Elliot, we thought the old payola problem was solved last summer when you choked out all the record company honchos and made them do the chicken. We thought they had all paid up. Now who are you gunning for? What outfits and what DJ's are going to go down now? How far afield will you go in your merciless attempt to root out the age old practice of handing a DJ a wad of fives to play a tune by some madcap new age crooner with a Mohawk on an upstate FM station that'll broadcast the whole sorry song at 3 a.m.? Will your dragnet extend all the way to Jamestown, Chili and beyond?

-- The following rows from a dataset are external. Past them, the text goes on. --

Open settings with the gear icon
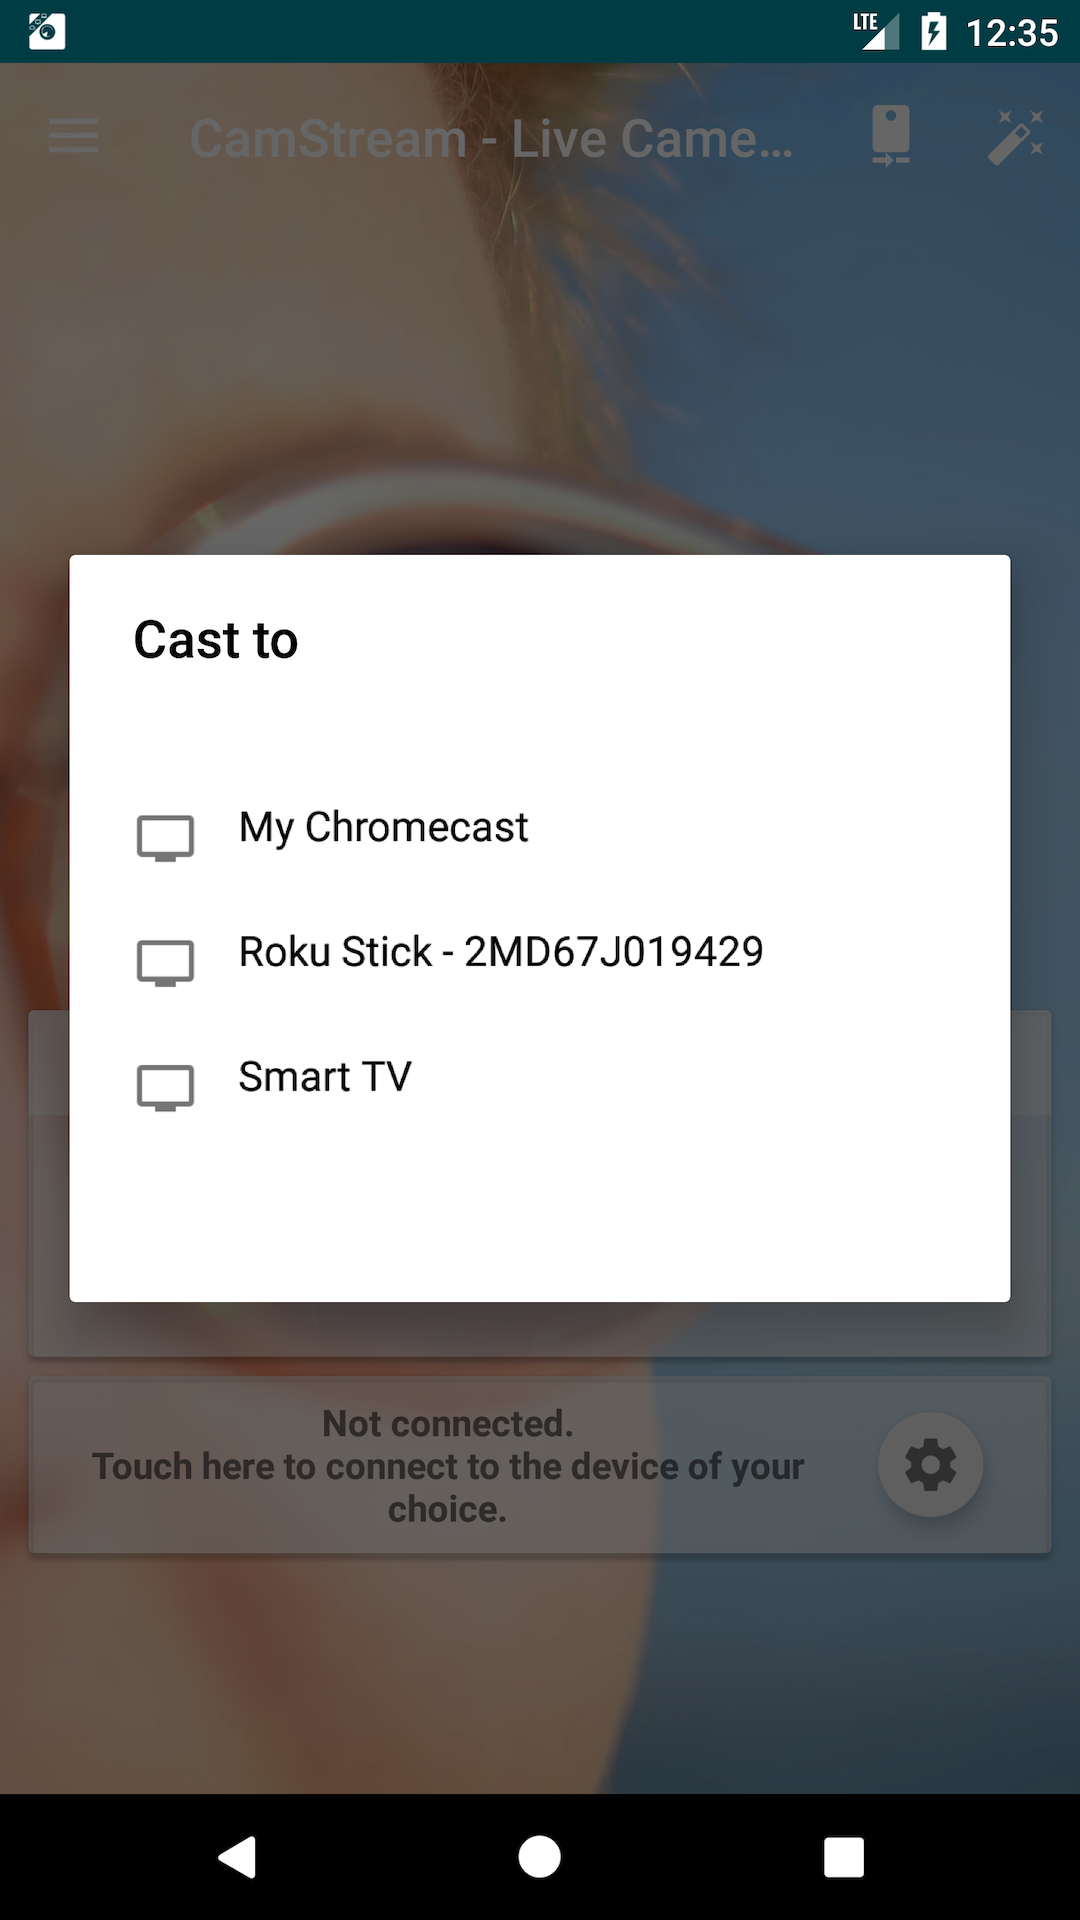[931, 1465]
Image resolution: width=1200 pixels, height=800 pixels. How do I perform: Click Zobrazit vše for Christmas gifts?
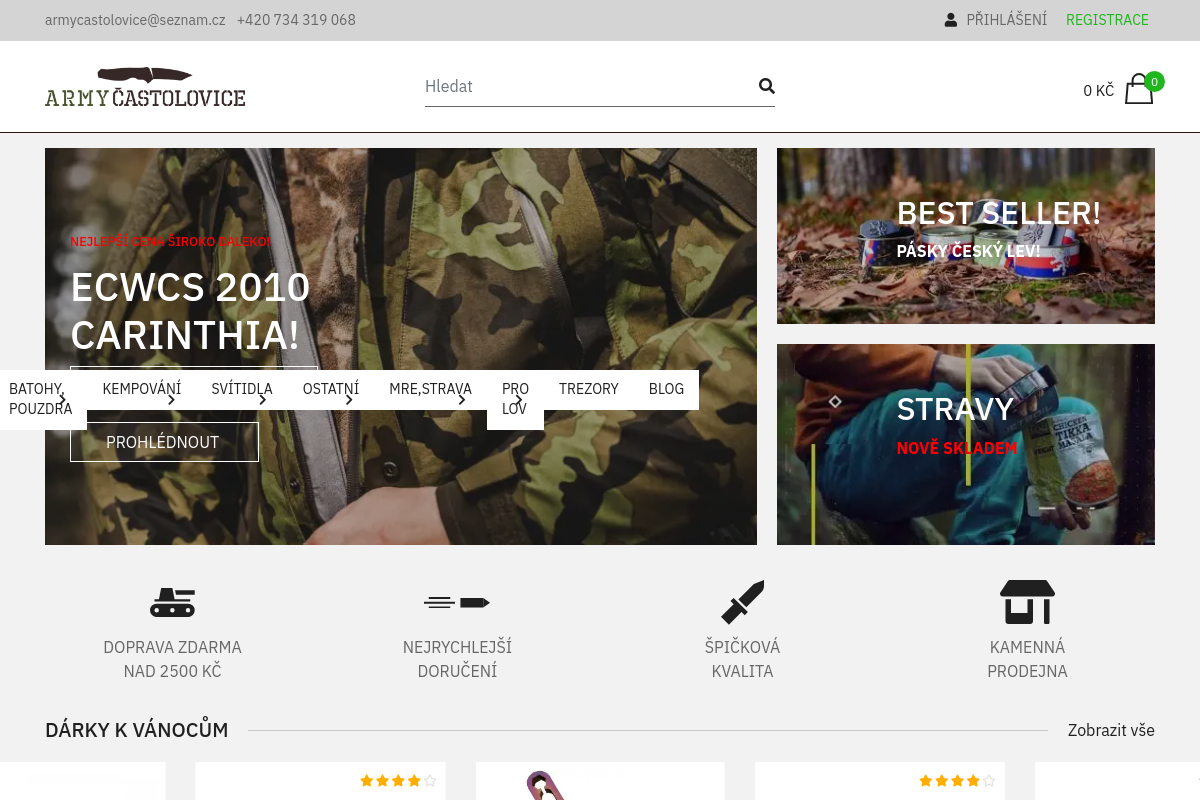[x=1110, y=730]
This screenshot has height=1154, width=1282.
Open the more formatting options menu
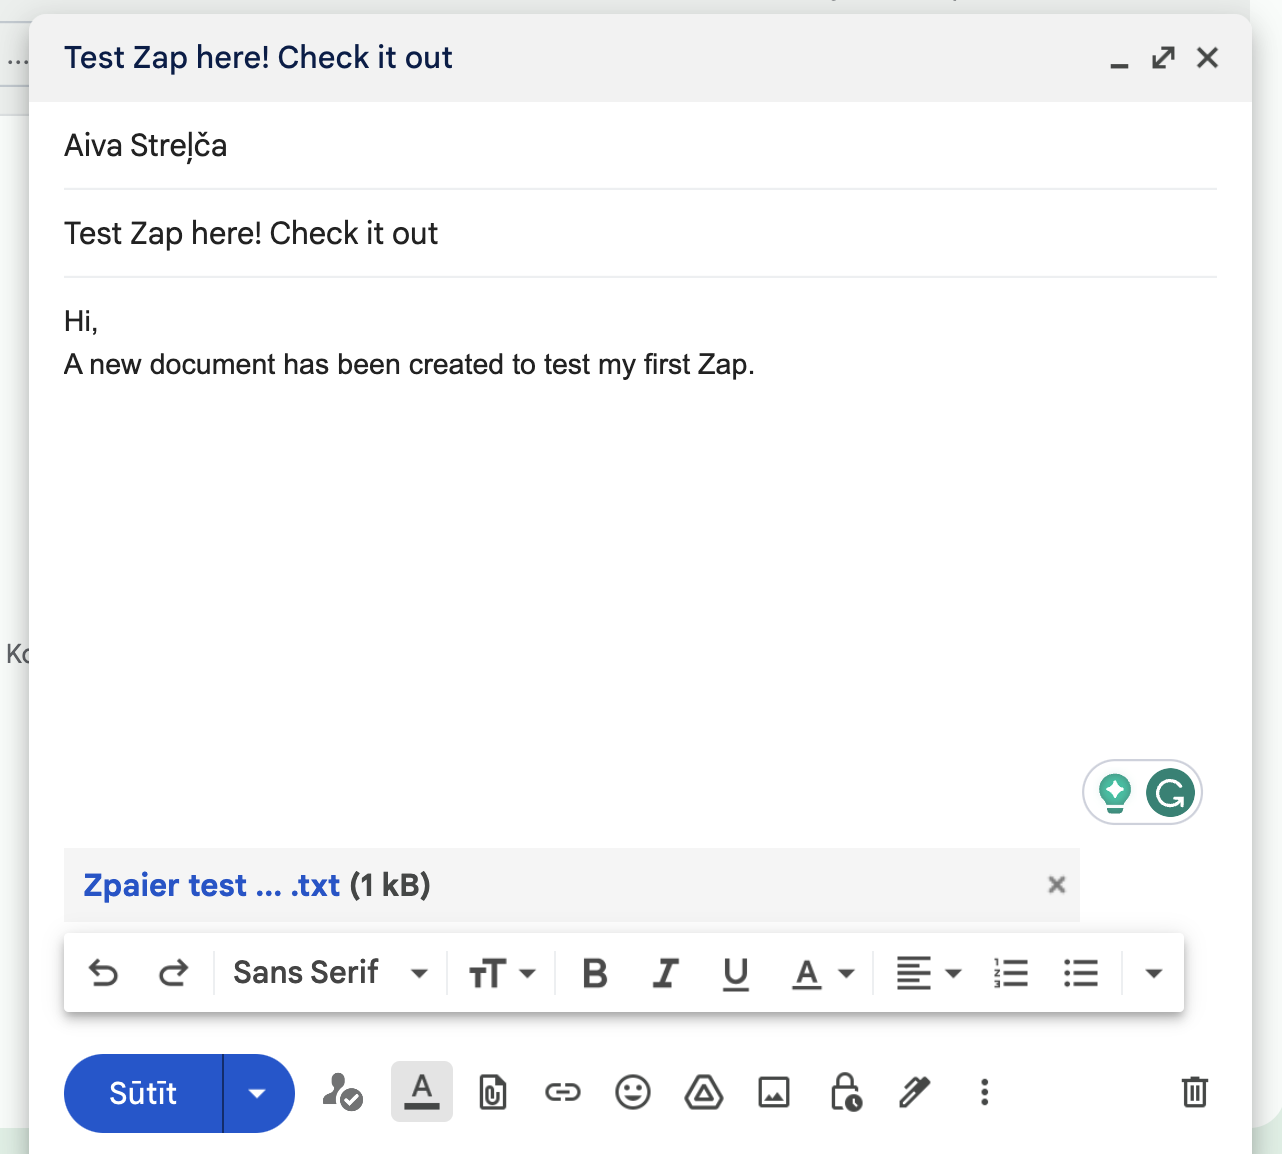[x=1154, y=971]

With New York City, the Brooklyn Bridge, Staten Island, the aqueducts, the tunnels, the utilities, the rail lines, the subways, the electrical substations, the harbor, the blessed Port of New York and New Jersey, the aquifers, Wall Street, the Thruway, the reservoirs and their dogs, the power grid, the Empire State Building, airports, the elevated rail lines, Madison Square Garden, parking lots, City Hall, and Mayor Bloomberg being specifically targeted by al-Qaeda, I'd think you'd be hot on the heels of the lads that brought down the Towers, chatted up the Bridge and threatened Niagara Falls.

But maybe you're right, the illicit dollar downloading of songs by the Pansies and the fears of payola in Palmyra are a clearer and more present danger than mere terror, Sarin gas production, the smuggling of Semtex into Coney Island, Islamist cabals in Brooklyn, active conspiracies to murder and the like. Nail them, Elliot, make the purveyors of sin and music do the perp walk on tip-toes. Get their pictures on the cover of the Post with their jackets over their heads. Grin when you lead them in and wear your best suit and shoes.

ah, the hubris of america five years after 9/11. Government lawyers, federal agents and state attorney generals are packing together and forming task forces to hunt down, identify and destroy downloader's, devotees of Napster and those who knowingly pass payola to DJs, while gentlemen that are actively plotting our destruction work away, night and day, with all the time in the world.

We urgently hope that Mr Rehman's picture stays on the top of the photos on those busy FBI bulletin boards and that his grainy image doesn't fall prey to some in-house monkey business and ends up out of sight and out of mind as the strike teams march past on their way to another scrimmage with the geeks from apple.

We also pray that Mr Spitzer keeps one ear cocked for the mob of gangsters whose calls from New York to Pakistan keep popping up on the NSa grid while he listens with the other one for the rhythmic tones which signify the completion of another dollar download, or the almost imperceptible closing of a wallet in a darkened aM studio on the far side of the Finger Lakes.

It's always a question of resources during war.